### [EXERCISE REQUIREMENTS]
Go to the line that contains "1223x738 pixels. How" in the records below and repeat it, and each line after it, exactly through the end, omitting pictures.

### [DATA UNDER STUDY]

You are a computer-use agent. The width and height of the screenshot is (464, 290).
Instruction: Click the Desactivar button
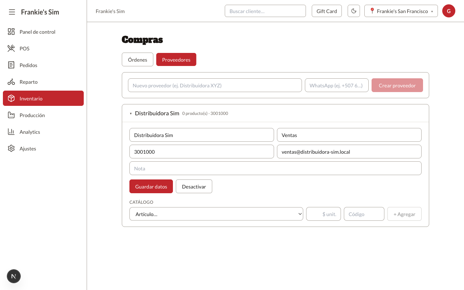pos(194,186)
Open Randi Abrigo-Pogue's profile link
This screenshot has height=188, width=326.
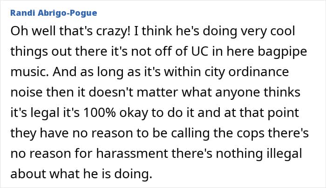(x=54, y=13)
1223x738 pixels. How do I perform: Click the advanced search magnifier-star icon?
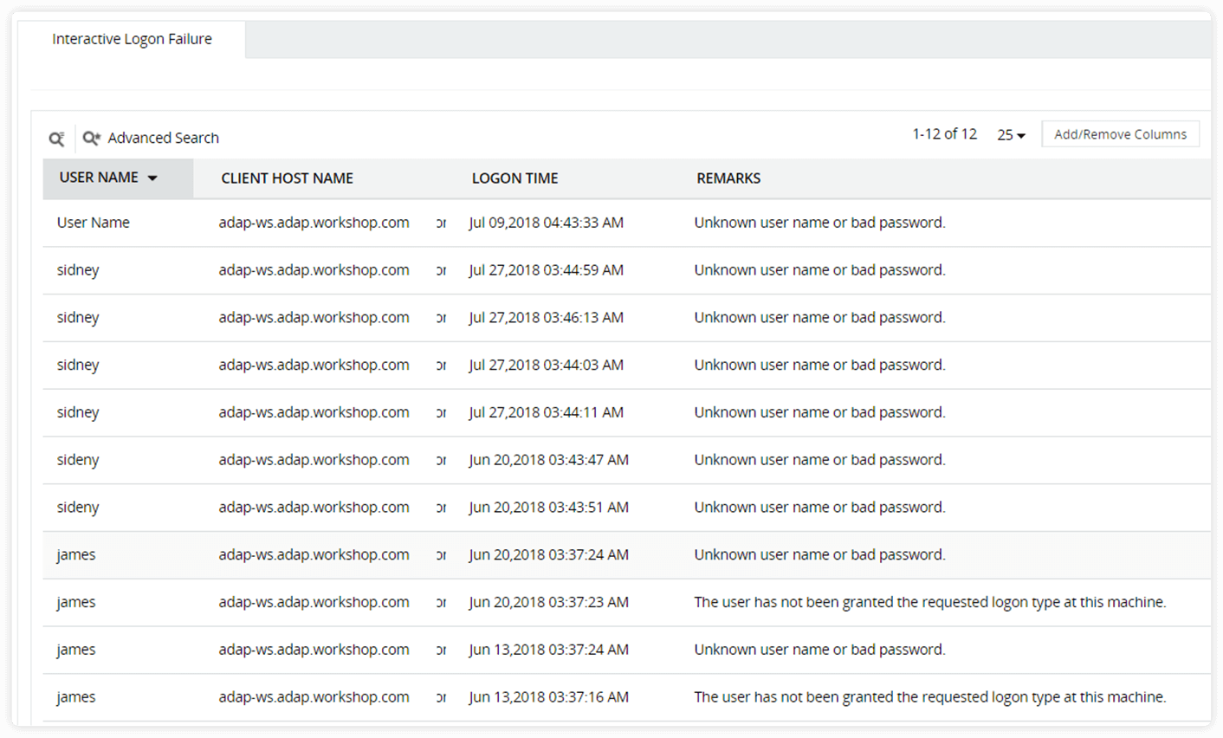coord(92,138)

### [SOLUTION BELOW]
1223x738 pixels. How do I perform: Click the advanced search magnifier-star icon?
coord(92,138)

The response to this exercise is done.